Smells: Mutable fields (rebindable), nested mutation (abstract changed), mutable outputs (caller can append to chunks). Note: Local mutable accum is OK; problem is exposing mutable API.


4. Refactor to Immutable: Value Semantics in RAG

4.1 Immutable Core

Use frozen dataclasses, tuples for safe sharing. Full code:

from funcpipe_rag import RawDoc, CleanDoc, ChunkWithoutEmbedding, Chunk, RagEnv
from typing import Tuple
import hashlib


# Immutable clean (returns new)
def clean_doc(doc: RawDoc) -> CleanDoc:
    abstract = " ".join(doc.abstract.strip().lower().split())
    return CleanDoc(doc.doc_id, doc.title, abstract, doc.categories)  # New instance


# Immutable chunk (tuple-valued API with immutable elements)
def chunk_doc(doc: CleanDoc, env: RagEnv) -> Tuple[ChunkWithoutEmbedding, ...]:
    text = doc.abstract
    return tuple(
        ChunkWithoutEmbedding(doc.doc_id, text[i:i + env.chunk_size], i, i + len(text[i:i + env.chunk_size]))
        for i in range(0, len(text), env.chunk_size)
    )


# Immutable embed (no mutation)
def embed_chunk(chunk: ChunkWithoutEmbedding) -> Chunk:
    h = hashlib.sha256(chunk.text.encode("utf-8")).hexdigest()
    step = 4
    vec = tuple(int(h[i:i + step], 16) / (16 ** step - 1) for i in range(0, 64, step))
    return Chunk(chunk.doc_id, chunk.text, chunk.start, chunk.end, vec)
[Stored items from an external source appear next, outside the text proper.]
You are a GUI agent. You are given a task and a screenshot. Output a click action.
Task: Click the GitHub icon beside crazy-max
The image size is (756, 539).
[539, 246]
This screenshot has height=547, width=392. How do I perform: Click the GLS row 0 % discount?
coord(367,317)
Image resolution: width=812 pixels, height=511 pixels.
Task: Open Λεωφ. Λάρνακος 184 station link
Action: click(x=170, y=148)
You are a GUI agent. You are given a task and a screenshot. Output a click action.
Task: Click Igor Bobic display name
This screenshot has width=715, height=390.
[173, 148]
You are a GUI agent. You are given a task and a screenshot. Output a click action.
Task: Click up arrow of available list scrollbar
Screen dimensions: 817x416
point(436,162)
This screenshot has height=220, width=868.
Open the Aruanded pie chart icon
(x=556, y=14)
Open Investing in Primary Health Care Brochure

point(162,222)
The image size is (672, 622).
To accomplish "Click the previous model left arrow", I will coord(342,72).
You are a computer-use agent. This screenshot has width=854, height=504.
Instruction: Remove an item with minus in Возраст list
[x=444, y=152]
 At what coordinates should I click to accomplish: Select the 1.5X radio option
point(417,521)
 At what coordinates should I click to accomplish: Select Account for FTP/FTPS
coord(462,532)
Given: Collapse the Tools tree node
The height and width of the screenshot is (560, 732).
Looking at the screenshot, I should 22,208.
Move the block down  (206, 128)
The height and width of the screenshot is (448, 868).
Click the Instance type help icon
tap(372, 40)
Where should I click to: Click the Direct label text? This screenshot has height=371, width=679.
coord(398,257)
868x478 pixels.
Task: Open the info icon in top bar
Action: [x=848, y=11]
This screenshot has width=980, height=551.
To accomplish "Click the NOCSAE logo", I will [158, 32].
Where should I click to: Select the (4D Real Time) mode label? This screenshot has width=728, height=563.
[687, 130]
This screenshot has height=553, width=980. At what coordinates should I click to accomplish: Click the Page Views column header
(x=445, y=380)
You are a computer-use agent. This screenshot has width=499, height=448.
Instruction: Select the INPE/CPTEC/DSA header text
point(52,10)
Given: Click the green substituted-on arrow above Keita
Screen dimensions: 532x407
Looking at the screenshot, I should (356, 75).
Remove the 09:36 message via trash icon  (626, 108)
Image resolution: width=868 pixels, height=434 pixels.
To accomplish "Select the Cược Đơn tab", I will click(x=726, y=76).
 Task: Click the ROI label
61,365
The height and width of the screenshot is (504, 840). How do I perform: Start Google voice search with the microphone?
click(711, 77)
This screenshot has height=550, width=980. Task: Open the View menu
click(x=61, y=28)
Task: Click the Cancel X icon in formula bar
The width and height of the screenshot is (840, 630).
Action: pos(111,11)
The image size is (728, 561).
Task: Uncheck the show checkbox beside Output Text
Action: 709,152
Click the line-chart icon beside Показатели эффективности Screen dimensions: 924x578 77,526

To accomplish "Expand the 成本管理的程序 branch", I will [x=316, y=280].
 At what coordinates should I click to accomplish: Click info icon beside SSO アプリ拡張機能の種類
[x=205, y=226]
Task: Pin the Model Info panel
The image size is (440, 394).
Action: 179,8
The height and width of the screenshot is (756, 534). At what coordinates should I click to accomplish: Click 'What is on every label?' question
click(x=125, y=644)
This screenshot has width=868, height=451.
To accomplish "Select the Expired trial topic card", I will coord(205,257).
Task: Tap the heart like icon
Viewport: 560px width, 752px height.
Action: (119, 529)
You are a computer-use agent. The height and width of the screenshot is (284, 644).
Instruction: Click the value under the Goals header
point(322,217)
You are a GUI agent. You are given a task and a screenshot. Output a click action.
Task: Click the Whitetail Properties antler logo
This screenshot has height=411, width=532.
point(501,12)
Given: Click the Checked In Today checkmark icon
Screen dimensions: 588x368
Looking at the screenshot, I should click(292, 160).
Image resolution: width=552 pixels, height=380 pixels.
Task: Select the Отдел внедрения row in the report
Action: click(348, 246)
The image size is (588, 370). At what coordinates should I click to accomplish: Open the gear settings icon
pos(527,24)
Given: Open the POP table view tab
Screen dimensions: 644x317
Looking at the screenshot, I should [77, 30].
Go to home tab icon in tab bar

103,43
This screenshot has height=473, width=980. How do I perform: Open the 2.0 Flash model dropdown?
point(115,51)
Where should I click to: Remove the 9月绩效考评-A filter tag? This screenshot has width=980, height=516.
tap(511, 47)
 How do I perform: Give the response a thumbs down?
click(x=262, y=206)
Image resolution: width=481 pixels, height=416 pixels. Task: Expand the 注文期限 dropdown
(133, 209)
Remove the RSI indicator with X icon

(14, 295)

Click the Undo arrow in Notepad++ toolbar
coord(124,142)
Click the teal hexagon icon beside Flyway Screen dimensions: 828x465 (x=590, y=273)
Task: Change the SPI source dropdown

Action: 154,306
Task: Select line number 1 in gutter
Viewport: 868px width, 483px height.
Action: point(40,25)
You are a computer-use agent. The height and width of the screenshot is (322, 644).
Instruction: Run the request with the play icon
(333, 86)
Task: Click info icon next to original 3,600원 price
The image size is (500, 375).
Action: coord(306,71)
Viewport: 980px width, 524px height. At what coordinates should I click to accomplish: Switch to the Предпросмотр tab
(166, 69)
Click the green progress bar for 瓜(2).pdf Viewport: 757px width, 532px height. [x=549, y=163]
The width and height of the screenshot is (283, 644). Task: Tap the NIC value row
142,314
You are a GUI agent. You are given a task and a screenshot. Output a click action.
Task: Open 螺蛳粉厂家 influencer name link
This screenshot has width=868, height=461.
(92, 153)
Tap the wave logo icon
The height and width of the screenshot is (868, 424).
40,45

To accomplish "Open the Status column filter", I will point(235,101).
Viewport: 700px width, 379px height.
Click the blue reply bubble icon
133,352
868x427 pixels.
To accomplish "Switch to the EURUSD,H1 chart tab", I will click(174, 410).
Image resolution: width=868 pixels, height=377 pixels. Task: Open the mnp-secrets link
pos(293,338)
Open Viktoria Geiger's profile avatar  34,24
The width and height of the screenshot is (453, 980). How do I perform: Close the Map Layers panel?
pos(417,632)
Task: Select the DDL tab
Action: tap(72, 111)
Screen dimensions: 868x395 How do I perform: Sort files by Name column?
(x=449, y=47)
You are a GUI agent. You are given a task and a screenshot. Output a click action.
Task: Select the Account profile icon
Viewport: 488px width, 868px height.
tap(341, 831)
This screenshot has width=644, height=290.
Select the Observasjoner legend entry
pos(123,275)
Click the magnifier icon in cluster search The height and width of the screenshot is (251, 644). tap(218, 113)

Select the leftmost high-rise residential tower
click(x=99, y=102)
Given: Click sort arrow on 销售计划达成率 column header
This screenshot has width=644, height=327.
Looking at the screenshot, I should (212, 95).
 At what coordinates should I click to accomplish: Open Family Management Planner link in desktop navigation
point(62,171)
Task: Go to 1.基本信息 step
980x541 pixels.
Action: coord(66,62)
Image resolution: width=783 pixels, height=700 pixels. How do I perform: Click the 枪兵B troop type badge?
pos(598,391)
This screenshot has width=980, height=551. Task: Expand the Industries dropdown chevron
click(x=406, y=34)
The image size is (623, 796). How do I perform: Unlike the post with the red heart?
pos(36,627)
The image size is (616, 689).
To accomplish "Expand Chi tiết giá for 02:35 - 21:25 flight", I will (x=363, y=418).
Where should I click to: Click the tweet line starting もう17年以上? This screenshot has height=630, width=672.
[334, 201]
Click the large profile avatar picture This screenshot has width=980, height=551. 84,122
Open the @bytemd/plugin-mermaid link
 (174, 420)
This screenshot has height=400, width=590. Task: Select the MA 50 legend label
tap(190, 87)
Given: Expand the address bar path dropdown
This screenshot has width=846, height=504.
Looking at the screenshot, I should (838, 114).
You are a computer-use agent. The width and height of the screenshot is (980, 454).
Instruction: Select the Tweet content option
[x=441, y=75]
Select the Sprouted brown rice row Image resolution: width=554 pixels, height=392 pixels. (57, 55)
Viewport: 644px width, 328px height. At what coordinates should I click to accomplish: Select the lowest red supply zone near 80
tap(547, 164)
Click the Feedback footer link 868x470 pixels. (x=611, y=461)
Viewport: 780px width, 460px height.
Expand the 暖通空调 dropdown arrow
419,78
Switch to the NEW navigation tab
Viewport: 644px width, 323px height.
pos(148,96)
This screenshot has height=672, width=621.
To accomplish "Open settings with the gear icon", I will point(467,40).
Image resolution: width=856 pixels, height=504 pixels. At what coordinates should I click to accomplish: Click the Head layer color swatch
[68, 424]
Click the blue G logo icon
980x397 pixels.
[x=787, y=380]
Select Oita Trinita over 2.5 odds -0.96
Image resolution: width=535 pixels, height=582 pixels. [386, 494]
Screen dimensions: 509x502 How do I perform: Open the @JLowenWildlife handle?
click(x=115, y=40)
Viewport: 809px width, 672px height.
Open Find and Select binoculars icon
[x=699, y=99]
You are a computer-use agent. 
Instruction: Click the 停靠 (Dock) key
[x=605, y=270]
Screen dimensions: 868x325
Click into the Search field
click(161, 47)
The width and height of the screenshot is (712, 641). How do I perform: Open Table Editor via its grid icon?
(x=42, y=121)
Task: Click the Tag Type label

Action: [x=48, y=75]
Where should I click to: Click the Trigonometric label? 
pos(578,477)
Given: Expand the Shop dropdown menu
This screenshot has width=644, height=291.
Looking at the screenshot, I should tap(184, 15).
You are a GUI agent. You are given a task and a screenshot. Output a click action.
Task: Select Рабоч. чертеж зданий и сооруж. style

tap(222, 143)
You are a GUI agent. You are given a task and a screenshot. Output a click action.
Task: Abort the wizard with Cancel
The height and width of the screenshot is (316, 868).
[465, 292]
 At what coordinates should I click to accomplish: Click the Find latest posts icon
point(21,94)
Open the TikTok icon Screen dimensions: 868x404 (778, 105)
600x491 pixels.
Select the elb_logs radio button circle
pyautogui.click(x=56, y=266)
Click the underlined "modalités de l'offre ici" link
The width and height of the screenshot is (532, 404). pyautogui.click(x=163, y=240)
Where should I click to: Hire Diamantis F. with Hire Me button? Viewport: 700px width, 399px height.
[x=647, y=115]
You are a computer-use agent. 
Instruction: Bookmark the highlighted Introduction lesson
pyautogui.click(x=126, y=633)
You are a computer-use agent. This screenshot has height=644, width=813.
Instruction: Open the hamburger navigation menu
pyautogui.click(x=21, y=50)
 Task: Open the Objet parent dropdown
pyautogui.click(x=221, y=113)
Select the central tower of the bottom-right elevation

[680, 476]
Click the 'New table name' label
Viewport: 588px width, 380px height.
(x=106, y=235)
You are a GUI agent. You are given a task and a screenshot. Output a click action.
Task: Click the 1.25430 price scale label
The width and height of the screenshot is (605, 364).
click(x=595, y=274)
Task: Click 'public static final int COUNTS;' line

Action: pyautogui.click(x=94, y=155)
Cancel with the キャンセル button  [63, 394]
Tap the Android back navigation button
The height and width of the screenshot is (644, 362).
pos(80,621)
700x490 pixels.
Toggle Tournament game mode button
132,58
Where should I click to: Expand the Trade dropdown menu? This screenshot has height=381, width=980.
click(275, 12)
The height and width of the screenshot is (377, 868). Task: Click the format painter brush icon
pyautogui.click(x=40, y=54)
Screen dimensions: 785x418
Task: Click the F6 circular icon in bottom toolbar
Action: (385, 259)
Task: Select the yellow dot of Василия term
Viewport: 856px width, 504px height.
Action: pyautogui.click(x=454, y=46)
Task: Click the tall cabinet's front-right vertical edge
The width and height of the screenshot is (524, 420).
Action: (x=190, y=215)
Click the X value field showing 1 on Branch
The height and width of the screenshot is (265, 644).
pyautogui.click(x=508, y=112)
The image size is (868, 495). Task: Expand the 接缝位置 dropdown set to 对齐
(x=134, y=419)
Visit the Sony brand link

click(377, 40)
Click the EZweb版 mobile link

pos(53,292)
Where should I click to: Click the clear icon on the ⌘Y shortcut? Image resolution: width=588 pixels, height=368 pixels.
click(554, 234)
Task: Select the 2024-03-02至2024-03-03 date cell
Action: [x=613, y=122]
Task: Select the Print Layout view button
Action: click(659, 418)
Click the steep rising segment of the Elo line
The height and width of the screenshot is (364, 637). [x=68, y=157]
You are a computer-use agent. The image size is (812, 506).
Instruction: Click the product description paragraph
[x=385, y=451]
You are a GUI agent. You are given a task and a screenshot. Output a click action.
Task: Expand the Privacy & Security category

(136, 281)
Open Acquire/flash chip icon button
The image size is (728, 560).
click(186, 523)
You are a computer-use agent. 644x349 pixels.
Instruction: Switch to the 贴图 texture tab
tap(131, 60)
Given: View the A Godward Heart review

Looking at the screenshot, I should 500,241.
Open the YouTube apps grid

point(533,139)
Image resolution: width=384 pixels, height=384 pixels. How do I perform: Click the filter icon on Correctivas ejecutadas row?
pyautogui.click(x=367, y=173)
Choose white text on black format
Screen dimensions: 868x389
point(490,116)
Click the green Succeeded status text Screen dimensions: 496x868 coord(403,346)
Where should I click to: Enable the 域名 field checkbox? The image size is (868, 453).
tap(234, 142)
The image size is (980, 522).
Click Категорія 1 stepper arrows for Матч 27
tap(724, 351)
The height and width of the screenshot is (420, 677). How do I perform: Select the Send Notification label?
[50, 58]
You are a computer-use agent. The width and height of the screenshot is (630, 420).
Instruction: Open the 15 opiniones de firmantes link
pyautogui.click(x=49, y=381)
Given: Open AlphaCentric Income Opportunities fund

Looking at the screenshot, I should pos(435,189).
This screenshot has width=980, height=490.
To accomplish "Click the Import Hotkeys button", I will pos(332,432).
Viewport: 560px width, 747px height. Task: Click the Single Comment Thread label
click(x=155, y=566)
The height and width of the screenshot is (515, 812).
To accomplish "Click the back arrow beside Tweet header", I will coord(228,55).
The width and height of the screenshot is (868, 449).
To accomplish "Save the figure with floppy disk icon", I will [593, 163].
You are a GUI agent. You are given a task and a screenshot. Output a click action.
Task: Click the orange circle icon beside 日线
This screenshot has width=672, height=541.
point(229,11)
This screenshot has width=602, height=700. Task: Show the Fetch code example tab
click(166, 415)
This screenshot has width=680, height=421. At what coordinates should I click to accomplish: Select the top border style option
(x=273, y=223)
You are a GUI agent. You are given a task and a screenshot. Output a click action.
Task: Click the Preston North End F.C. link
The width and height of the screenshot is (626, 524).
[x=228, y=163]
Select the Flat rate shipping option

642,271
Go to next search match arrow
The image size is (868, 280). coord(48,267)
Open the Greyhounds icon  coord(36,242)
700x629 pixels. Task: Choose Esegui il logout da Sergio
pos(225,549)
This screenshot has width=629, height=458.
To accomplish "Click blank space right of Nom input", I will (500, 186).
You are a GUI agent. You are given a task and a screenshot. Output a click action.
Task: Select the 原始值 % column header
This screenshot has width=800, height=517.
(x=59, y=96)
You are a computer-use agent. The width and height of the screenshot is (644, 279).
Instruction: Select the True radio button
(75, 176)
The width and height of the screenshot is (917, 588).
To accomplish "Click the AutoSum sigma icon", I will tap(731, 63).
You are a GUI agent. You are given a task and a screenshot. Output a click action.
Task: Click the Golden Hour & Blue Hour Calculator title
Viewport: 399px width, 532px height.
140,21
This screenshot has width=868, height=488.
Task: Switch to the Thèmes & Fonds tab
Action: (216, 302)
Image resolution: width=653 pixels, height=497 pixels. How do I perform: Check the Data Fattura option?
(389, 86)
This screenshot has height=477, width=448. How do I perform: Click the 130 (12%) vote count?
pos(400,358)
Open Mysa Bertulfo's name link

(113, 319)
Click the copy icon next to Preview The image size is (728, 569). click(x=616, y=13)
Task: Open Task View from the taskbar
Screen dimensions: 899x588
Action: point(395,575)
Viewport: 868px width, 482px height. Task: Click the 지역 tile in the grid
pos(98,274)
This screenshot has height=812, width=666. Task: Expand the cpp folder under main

Wins: New instances on update, immutable outputs (tuple prevents append), no mutation. Note: From this core onward, chunk_doc returns tuple instead of list to enforce immutability; update full_rag accordingly.

4.2 Persistent Update Example

Python's dataclasses support persistent updates via replace:

from dataclasses import dataclass, replace
from typing import Tuple

@dataclass(frozen=True)
class Config:
    host: str
    port: int
    tags: Tuple[str, ...]  # immutable

base = Config("localhost", 8000, ("api",))

# “Update” using structural sharing: new object reuses unchanged pieces
cfg_prod = replace(base, host="prod.example.com")

assert base.port == cfg_prod.port        # shared value
assert base.tags is cfg_prod.tags        # same tuple object, reused (this is an optimization, not a semantic guarantee)
assert base is not cfg_prod              # new Config instance

This is persistent update: you get a new value back, but unchanged substructures (like the tags tuple) are shared.

4.3 Impure Shell (Edge Only)

The shell from Core 1 remains; immutability focuses on core data.

4.4 Connection to Later Cores

Immutability enables referential transparency, making equational reasoning (Core 9) possible by ensuring expressions equal their values. It also unlocks safe concurrency (no races) and caching (stable hashes), key for pipelines (Core 4) and parallelism (Core 10).


5. Equational Reasoning: Substitution Exercise

Hand Exercise: Replace expressions in clean_doc.
1. Inline abstract = " ".join(...) → normalized string.
2. Substitute into CleanDoc → fixed value.
Bug Hunt: In mutable_clean_doc, substitution fails (mutates original doc).


6. Property-Based Testing: Proving Equivalence (Advanced, Optional)

Use Hypothesis to prove immutability.

You can safely skip this on a first read and still follow later cores—come back when you want to mechanically verify your own refactors.

6.1 Custom Strategy (RAG Domain)

From module-01/funcpipe-rag-01/tests/conftest.py (as in Core 1).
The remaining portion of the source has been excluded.